--- Task details ---
Pick out every line of the data below that contains the word "does" and copy each one in full. Case counts.
════
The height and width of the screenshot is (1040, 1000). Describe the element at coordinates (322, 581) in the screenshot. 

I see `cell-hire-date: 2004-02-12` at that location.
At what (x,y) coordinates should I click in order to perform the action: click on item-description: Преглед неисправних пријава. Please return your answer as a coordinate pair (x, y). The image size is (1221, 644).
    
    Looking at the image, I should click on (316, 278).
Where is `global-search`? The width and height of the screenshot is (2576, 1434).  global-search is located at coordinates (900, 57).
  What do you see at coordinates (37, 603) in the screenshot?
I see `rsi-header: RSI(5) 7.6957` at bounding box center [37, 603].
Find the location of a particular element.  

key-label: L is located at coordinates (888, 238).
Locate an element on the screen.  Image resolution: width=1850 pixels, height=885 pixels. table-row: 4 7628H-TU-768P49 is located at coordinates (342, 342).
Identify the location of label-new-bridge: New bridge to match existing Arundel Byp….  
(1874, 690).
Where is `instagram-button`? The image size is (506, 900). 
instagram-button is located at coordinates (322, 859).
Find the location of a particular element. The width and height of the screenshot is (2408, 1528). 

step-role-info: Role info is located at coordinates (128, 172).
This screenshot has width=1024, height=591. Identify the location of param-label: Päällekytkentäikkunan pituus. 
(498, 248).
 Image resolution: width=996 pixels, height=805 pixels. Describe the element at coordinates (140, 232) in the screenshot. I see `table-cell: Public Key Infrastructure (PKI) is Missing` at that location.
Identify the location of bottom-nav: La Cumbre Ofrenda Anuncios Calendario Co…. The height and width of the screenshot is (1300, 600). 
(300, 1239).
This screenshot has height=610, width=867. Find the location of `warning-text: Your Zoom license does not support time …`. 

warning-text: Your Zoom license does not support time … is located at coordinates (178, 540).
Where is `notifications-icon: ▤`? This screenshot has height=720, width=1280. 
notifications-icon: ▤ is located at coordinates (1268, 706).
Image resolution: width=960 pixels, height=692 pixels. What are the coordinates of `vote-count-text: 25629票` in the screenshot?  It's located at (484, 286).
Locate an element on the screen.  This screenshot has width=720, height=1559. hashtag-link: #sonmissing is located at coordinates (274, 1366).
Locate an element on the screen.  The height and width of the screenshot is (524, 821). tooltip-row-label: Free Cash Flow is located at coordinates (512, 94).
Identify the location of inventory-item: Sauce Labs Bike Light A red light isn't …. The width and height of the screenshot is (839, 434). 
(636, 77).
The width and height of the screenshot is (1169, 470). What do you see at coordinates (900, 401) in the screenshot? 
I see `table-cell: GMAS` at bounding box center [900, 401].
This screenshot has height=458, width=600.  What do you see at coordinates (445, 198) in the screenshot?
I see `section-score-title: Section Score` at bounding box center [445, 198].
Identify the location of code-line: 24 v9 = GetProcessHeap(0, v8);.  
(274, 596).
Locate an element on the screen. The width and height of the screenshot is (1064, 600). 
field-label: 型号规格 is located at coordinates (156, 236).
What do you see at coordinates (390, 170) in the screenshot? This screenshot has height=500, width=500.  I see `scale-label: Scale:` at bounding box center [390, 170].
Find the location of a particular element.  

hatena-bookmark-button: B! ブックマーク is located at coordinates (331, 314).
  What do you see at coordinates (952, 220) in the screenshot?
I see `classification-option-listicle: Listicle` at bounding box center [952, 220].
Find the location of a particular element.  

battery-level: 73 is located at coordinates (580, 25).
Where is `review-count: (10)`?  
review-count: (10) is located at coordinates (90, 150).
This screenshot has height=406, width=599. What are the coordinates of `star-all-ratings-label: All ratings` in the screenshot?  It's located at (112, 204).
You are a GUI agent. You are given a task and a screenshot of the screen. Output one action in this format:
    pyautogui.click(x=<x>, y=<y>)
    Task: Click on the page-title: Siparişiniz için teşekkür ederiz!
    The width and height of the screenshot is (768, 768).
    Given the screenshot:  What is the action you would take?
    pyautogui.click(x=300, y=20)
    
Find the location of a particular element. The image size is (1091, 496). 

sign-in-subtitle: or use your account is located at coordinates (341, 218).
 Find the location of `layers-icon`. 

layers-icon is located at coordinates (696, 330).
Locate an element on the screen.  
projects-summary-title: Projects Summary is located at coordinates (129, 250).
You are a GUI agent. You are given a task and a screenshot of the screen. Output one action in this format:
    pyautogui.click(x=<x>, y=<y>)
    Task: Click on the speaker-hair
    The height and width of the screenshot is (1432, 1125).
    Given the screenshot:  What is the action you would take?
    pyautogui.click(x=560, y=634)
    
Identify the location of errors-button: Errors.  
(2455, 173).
════
--- Response ---
This screenshot has height=610, width=867. Find the location of `warning-text: Your Zoom license does not support time …`. 
warning-text: Your Zoom license does not support time … is located at coordinates (178, 540).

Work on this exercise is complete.